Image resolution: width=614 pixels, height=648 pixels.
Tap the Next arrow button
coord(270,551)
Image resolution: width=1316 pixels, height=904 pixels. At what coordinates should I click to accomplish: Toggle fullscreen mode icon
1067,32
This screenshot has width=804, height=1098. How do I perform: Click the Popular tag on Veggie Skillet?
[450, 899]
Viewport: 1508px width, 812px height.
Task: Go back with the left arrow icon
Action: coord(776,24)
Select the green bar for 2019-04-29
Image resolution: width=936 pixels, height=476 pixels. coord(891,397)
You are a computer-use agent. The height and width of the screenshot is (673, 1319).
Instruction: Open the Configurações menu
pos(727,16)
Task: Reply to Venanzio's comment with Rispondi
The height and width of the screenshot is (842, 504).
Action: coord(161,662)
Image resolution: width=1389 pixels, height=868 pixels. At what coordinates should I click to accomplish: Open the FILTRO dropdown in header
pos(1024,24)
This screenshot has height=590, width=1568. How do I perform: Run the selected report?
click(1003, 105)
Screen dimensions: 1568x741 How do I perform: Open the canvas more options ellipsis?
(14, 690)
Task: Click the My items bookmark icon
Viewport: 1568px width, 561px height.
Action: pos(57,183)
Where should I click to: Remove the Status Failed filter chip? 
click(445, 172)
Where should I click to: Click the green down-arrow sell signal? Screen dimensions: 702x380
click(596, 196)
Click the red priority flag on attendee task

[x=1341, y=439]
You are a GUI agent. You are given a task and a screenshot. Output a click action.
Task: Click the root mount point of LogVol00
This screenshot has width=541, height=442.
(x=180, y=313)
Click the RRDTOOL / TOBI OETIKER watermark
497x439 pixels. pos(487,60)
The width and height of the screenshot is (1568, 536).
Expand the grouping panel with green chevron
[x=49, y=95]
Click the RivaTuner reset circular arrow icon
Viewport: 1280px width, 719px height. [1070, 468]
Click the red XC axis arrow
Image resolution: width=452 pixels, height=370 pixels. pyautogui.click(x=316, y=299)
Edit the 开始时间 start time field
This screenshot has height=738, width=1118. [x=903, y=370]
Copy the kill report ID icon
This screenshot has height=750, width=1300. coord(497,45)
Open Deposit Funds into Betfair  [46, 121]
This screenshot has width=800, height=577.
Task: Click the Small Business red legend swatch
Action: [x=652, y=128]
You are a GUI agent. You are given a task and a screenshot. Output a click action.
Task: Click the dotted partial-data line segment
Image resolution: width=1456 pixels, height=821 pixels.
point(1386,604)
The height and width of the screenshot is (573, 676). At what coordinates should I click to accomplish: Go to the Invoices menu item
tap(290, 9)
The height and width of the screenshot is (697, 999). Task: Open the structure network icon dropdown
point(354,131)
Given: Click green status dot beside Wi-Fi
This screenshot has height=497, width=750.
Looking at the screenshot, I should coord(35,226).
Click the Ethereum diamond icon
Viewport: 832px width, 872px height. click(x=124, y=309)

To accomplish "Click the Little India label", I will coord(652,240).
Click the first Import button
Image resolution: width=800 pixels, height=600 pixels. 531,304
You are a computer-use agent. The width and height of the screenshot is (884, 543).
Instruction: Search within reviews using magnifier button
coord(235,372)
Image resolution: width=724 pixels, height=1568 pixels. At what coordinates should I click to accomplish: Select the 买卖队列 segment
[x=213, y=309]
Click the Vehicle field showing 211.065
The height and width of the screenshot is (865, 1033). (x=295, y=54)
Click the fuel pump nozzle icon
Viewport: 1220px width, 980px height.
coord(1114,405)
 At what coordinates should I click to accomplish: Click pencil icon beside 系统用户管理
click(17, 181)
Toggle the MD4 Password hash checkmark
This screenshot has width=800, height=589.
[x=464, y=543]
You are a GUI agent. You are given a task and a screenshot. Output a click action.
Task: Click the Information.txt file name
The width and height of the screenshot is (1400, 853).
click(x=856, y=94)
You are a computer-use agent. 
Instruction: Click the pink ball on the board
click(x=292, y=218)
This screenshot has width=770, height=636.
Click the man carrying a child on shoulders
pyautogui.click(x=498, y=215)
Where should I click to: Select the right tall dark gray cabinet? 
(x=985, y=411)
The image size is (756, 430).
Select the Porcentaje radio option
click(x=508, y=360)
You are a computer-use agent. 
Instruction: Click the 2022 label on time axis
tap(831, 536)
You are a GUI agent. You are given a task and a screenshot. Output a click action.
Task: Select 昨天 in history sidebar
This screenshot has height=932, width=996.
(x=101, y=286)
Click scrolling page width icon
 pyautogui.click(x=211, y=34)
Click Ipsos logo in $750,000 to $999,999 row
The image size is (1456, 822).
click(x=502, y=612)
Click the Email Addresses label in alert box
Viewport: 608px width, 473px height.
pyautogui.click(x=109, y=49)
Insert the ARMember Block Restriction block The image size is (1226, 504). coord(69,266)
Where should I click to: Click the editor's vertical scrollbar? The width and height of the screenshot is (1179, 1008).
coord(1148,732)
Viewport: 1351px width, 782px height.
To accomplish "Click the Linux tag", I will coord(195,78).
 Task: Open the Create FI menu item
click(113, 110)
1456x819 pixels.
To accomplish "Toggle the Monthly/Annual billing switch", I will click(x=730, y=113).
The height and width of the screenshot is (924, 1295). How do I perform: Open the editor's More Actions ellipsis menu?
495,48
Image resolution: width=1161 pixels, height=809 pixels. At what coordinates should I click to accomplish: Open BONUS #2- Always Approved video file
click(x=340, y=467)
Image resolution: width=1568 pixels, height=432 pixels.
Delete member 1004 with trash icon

◆ **PROBLEM STATEMENT**:
The answer must be the same records, repeated exactly and in full.

◆ **RESULT FOR THIS TASK**:
Image resolution: width=614 pixels, height=648 pixels.
Tap the Next arrow button
coord(270,551)
Image resolution: width=1316 pixels, height=904 pixels. At what coordinates should I click to accomplish: Toggle fullscreen mode icon
1067,32
This screenshot has width=804, height=1098. How do I perform: Click the Popular tag on Veggie Skillet?
[450, 899]
Viewport: 1508px width, 812px height.
Task: Go back with the left arrow icon
Action: coord(776,24)
Select the green bar for 2019-04-29
Image resolution: width=936 pixels, height=476 pixels. coord(891,397)
You are a computer-use agent. The height and width of the screenshot is (673, 1319).
Instruction: Open the Configurações menu
pos(727,16)
Task: Reply to Venanzio's comment with Rispondi
The height and width of the screenshot is (842, 504).
Action: coord(161,662)
Image resolution: width=1389 pixels, height=868 pixels. At what coordinates should I click to accomplish: Open the FILTRO dropdown in header
pos(1024,24)
This screenshot has height=590, width=1568. How do I perform: Run the selected report?
click(1003, 105)
Screen dimensions: 1568x741 How do I perform: Open the canvas more options ellipsis?
(14, 690)
Task: Click the My items bookmark icon
Viewport: 1568px width, 561px height.
Action: pos(57,183)
Where should I click to: Remove the Status Failed filter chip? 
click(445, 172)
Where should I click to: Click the green down-arrow sell signal? Screen dimensions: 702x380
click(596, 196)
Click the red priority flag on attendee task

[x=1341, y=439]
You are a GUI agent. You are given a task and a screenshot. Output a click action.
Task: Click the root mount point of LogVol00
This screenshot has width=541, height=442.
(x=180, y=313)
Click the RRDTOOL / TOBI OETIKER watermark
497x439 pixels. pos(487,60)
The width and height of the screenshot is (1568, 536).
Expand the grouping panel with green chevron
[x=49, y=95]
Click the RivaTuner reset circular arrow icon
Viewport: 1280px width, 719px height. [1070, 468]
Click the red XC axis arrow
Image resolution: width=452 pixels, height=370 pixels. pyautogui.click(x=316, y=299)
Edit the 开始时间 start time field
This screenshot has height=738, width=1118. [x=903, y=370]
Copy the kill report ID icon
This screenshot has height=750, width=1300. coord(497,45)
Open Deposit Funds into Betfair  [46, 121]
This screenshot has width=800, height=577.
Task: Click the Small Business red legend swatch
Action: [x=652, y=128]
You are a GUI agent. You are given a task and a screenshot. Output a click action.
Task: Click the dotted partial-data line segment
Image resolution: width=1456 pixels, height=821 pixels.
point(1386,604)
The height and width of the screenshot is (573, 676). At what coordinates should I click to accomplish: Go to the Invoices menu item
tap(290, 9)
The height and width of the screenshot is (697, 999). Task: Open the structure network icon dropdown
point(354,131)
Given: Click green status dot beside Wi-Fi
This screenshot has height=497, width=750.
Looking at the screenshot, I should coord(35,226).
Click the Ethereum diamond icon
Viewport: 832px width, 872px height. click(x=124, y=309)

To accomplish "Click the Little India label", I will coord(652,240).
Click the first Import button
Image resolution: width=800 pixels, height=600 pixels. 531,304
You are a computer-use agent. The width and height of the screenshot is (884, 543).
Instruction: Search within reviews using magnifier button
coord(235,372)
Image resolution: width=724 pixels, height=1568 pixels. At what coordinates should I click to accomplish: Select the 买卖队列 segment
[x=213, y=309]
Click the Vehicle field showing 211.065
The height and width of the screenshot is (865, 1033). (x=295, y=54)
Click the fuel pump nozzle icon
Viewport: 1220px width, 980px height.
coord(1114,405)
 At what coordinates should I click to accomplish: Click pencil icon beside 系统用户管理
click(17, 181)
Toggle the MD4 Password hash checkmark
This screenshot has width=800, height=589.
[x=464, y=543]
You are a GUI agent. You are given a task and a screenshot. Output a click action.
Task: Click the Information.txt file name
The width and height of the screenshot is (1400, 853).
click(x=856, y=94)
You are a computer-use agent. 
Instruction: Click the pink ball on the board
click(x=292, y=218)
This screenshot has width=770, height=636.
Click the man carrying a child on shoulders
pyautogui.click(x=498, y=215)
Where should I click to: Select the right tall dark gray cabinet? 
(x=985, y=411)
The image size is (756, 430).
Select the Porcentaje radio option
click(x=508, y=360)
You are a computer-use agent. 
Instruction: Click the 2022 label on time axis
tap(831, 536)
You are a GUI agent. You are given a task and a screenshot. Output a click action.
Task: Select 昨天 in history sidebar
This screenshot has height=932, width=996.
(x=101, y=286)
Click scrolling page width icon
 pyautogui.click(x=211, y=34)
Click Ipsos logo in $750,000 to $999,999 row
The image size is (1456, 822).
click(x=502, y=612)
Click the Email Addresses label in alert box
Viewport: 608px width, 473px height.
pyautogui.click(x=109, y=49)
Insert the ARMember Block Restriction block The image size is (1226, 504). coord(69,266)
Where should I click to: Click the editor's vertical scrollbar? The width and height of the screenshot is (1179, 1008).
coord(1148,732)
Viewport: 1351px width, 782px height.
To accomplish "Click the Linux tag", I will coord(195,78).
 Task: Open the Create FI menu item
click(113, 110)
1456x819 pixels.
To accomplish "Toggle the Monthly/Annual billing switch", I will click(x=730, y=113).
The height and width of the screenshot is (924, 1295). How do I perform: Open the editor's More Actions ellipsis menu?
495,48
Image resolution: width=1161 pixels, height=809 pixels. At what coordinates should I click to accomplish: Open BONUS #2- Always Approved video file
click(x=340, y=467)
Image resolution: width=1568 pixels, height=432 pixels.
Delete member 1004 with trash icon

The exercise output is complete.